[WHAT THE TASK REQUIRES]: Please set down the line that contains "Jump to 'To request tokens using the faucet'" and every line below it through the last, exactly as written, with no other lines.

[RECORDS SHOWN]:
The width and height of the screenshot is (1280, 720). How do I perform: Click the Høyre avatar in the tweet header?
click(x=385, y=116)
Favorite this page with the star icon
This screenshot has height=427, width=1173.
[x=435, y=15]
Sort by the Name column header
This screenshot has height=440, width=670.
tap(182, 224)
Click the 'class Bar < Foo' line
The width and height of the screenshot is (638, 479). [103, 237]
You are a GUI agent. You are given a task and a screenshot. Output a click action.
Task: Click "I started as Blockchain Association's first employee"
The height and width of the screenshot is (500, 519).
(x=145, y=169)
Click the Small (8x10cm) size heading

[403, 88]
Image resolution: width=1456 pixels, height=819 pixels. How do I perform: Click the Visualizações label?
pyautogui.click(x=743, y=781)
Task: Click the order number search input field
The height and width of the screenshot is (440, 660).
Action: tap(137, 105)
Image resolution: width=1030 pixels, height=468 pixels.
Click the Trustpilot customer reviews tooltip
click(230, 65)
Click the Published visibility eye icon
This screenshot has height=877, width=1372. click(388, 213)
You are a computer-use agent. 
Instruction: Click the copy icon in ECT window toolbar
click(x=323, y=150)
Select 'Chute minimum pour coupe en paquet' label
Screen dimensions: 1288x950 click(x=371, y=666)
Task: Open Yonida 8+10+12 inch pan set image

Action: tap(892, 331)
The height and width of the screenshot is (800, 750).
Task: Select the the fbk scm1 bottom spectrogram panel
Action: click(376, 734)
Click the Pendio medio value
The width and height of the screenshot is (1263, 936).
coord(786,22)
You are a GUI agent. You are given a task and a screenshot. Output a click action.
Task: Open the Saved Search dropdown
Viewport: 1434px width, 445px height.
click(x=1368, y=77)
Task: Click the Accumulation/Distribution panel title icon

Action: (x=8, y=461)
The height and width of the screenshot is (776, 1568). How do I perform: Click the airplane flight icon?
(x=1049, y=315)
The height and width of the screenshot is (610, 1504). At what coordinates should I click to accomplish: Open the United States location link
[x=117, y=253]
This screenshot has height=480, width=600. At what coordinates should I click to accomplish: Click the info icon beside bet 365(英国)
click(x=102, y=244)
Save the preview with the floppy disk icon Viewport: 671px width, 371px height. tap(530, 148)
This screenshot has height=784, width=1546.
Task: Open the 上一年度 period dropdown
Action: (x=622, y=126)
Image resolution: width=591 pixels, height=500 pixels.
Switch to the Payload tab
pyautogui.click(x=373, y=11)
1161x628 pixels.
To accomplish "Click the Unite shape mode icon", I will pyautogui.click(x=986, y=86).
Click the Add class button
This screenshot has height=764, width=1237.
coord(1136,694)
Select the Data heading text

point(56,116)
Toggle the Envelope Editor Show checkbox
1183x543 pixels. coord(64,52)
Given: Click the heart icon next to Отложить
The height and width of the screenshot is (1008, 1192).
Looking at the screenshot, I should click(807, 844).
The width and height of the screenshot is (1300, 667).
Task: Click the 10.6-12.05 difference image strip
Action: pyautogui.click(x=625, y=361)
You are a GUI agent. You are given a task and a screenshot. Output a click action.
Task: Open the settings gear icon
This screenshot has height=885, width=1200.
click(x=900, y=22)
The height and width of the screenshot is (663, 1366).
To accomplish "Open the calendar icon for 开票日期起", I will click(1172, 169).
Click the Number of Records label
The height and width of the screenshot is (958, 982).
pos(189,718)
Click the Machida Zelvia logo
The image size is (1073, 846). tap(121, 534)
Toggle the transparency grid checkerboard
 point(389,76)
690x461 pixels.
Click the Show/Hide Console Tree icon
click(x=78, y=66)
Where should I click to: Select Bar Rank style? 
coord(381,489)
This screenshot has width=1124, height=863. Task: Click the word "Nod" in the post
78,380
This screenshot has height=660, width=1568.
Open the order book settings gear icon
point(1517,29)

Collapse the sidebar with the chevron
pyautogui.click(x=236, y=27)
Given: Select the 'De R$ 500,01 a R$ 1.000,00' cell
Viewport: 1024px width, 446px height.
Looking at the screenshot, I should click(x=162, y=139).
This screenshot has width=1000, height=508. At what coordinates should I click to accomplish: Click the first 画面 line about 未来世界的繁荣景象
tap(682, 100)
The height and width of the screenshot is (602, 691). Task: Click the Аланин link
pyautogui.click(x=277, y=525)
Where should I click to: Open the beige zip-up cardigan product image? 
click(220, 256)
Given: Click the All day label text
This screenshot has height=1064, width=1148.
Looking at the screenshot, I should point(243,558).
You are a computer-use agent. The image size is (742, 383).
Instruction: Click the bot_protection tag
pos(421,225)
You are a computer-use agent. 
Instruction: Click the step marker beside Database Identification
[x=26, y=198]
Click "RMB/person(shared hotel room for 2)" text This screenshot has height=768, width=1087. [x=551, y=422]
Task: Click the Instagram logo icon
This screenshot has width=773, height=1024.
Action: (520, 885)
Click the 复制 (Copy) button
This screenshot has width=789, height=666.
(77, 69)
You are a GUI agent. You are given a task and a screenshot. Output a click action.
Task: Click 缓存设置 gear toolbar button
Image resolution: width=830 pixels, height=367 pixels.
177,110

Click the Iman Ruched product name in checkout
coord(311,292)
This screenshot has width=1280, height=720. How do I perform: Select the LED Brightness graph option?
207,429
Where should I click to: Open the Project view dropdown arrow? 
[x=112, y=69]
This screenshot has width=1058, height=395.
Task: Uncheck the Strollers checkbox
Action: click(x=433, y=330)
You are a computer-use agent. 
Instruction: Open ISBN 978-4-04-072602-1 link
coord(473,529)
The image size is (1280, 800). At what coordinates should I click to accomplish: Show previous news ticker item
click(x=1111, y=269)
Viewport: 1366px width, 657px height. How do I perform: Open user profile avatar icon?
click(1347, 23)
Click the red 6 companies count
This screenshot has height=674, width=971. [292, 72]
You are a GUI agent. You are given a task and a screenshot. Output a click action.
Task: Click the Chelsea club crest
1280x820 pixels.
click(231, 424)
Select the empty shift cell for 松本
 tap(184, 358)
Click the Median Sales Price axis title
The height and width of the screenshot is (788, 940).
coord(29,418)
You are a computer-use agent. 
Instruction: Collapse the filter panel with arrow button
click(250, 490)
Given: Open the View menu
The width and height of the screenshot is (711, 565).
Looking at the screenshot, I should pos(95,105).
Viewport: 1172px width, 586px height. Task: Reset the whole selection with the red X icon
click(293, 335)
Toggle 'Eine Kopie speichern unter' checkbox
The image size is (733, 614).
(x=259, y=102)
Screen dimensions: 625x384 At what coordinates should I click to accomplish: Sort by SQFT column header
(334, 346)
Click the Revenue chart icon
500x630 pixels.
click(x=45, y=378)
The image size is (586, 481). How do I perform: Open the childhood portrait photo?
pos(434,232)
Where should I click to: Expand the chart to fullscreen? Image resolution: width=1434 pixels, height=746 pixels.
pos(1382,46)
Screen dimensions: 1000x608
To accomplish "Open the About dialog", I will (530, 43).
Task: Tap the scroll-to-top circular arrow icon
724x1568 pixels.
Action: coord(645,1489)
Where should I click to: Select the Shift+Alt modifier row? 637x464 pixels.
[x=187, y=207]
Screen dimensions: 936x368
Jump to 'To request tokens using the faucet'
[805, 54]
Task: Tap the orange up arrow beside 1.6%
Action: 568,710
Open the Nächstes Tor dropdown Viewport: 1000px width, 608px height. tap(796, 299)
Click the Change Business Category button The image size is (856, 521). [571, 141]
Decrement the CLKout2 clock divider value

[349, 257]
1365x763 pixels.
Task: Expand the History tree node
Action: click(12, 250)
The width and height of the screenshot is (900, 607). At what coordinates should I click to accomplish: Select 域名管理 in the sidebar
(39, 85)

[REPLY]:
Jump to 'To request tokens using the faucet'
[805, 54]
Task: Tap the orange up arrow beside 1.6%
Action: 568,710
Open the Nächstes Tor dropdown Viewport: 1000px width, 608px height. tap(796, 299)
Click the Change Business Category button The image size is (856, 521). [571, 141]
Decrement the CLKout2 clock divider value

[349, 257]
1365x763 pixels.
Task: Expand the History tree node
Action: click(12, 250)
The width and height of the screenshot is (900, 607). At what coordinates should I click to accomplish: Select 域名管理 in the sidebar
(39, 85)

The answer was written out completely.